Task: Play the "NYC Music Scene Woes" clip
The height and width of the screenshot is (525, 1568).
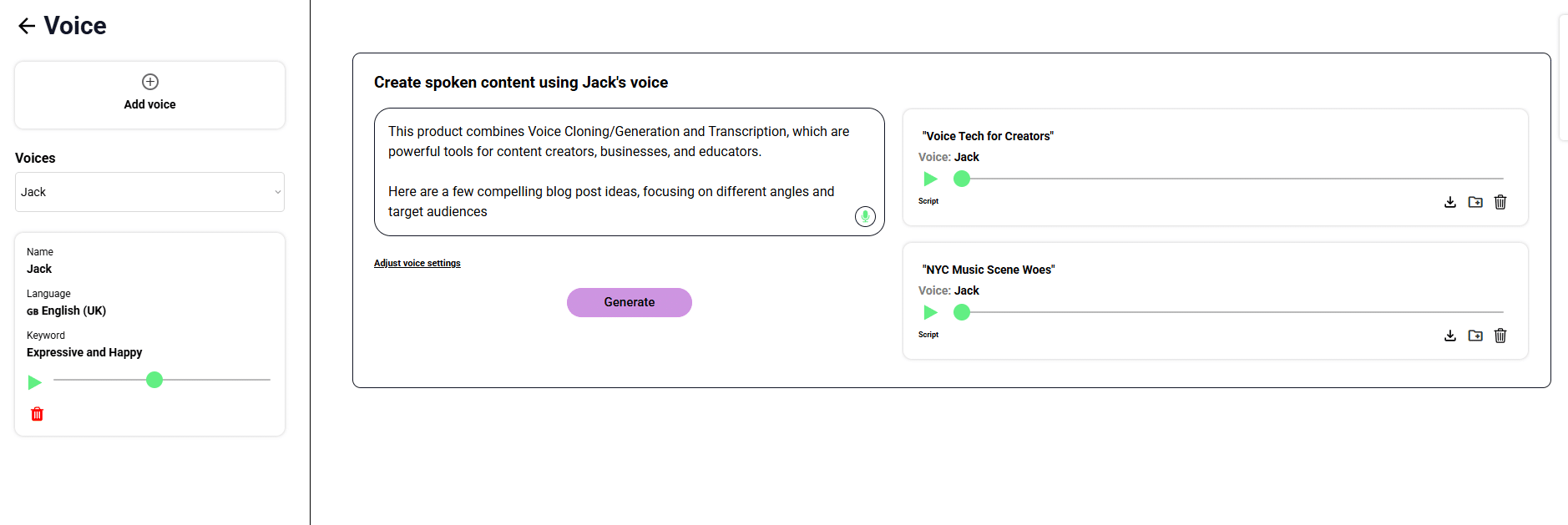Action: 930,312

--

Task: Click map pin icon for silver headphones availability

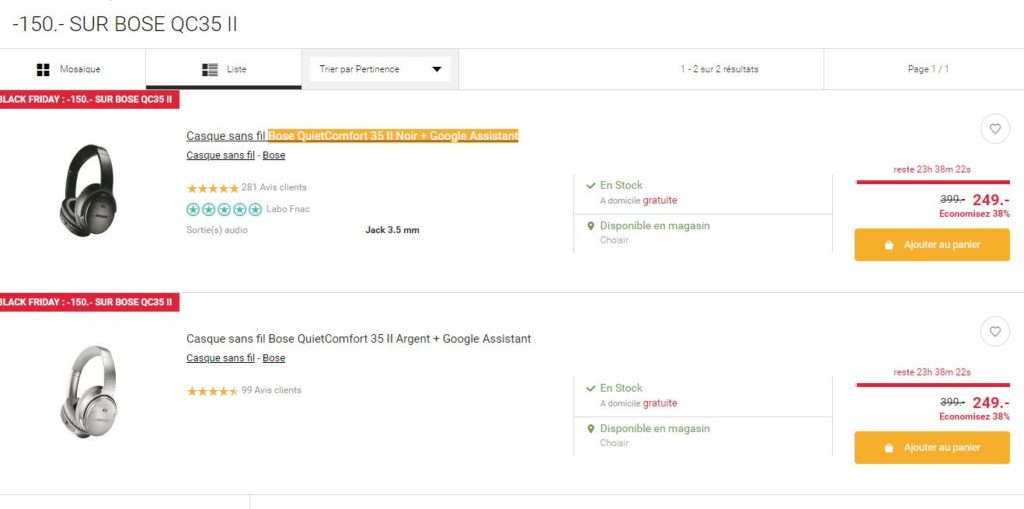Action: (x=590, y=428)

* * *

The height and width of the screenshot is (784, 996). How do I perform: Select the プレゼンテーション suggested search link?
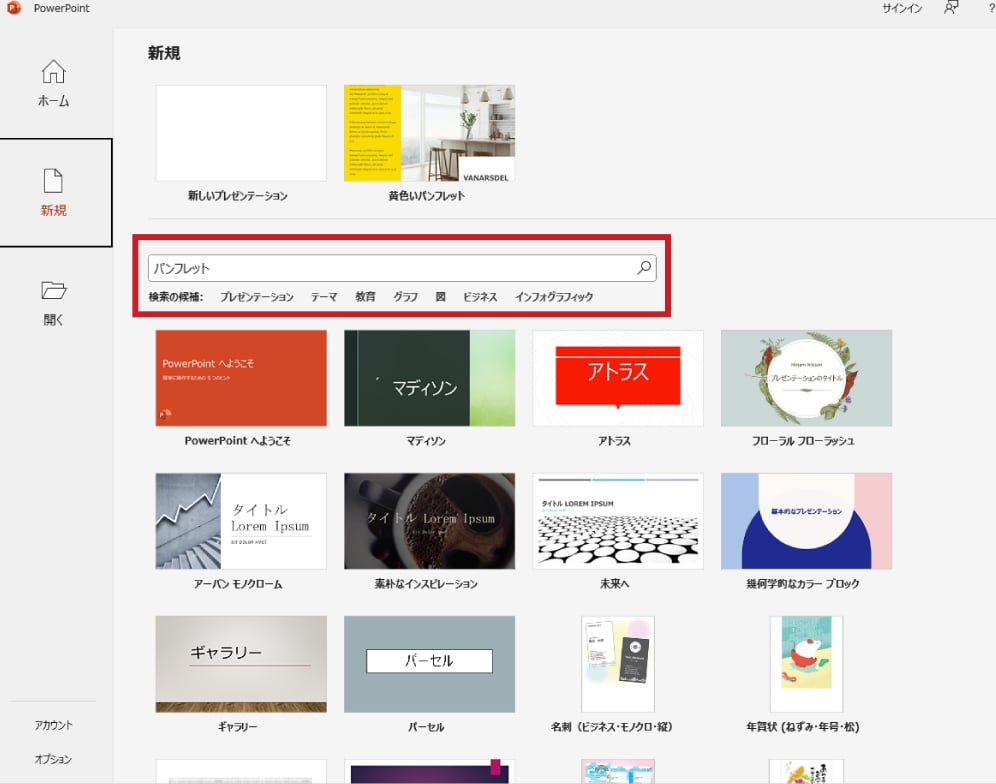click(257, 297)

## What this task involves:
Starting with the line containing "Task: Play the" and continuing through the line containing "Action: 930,312", rewrite those lines, requests included, adding 40 to every coordinate in the answers. Leave out the pictures.

## Exercise result:
Task: Play the "NYC Music Scene Woes" clip
The height and width of the screenshot is (525, 1568).
Action: 970,352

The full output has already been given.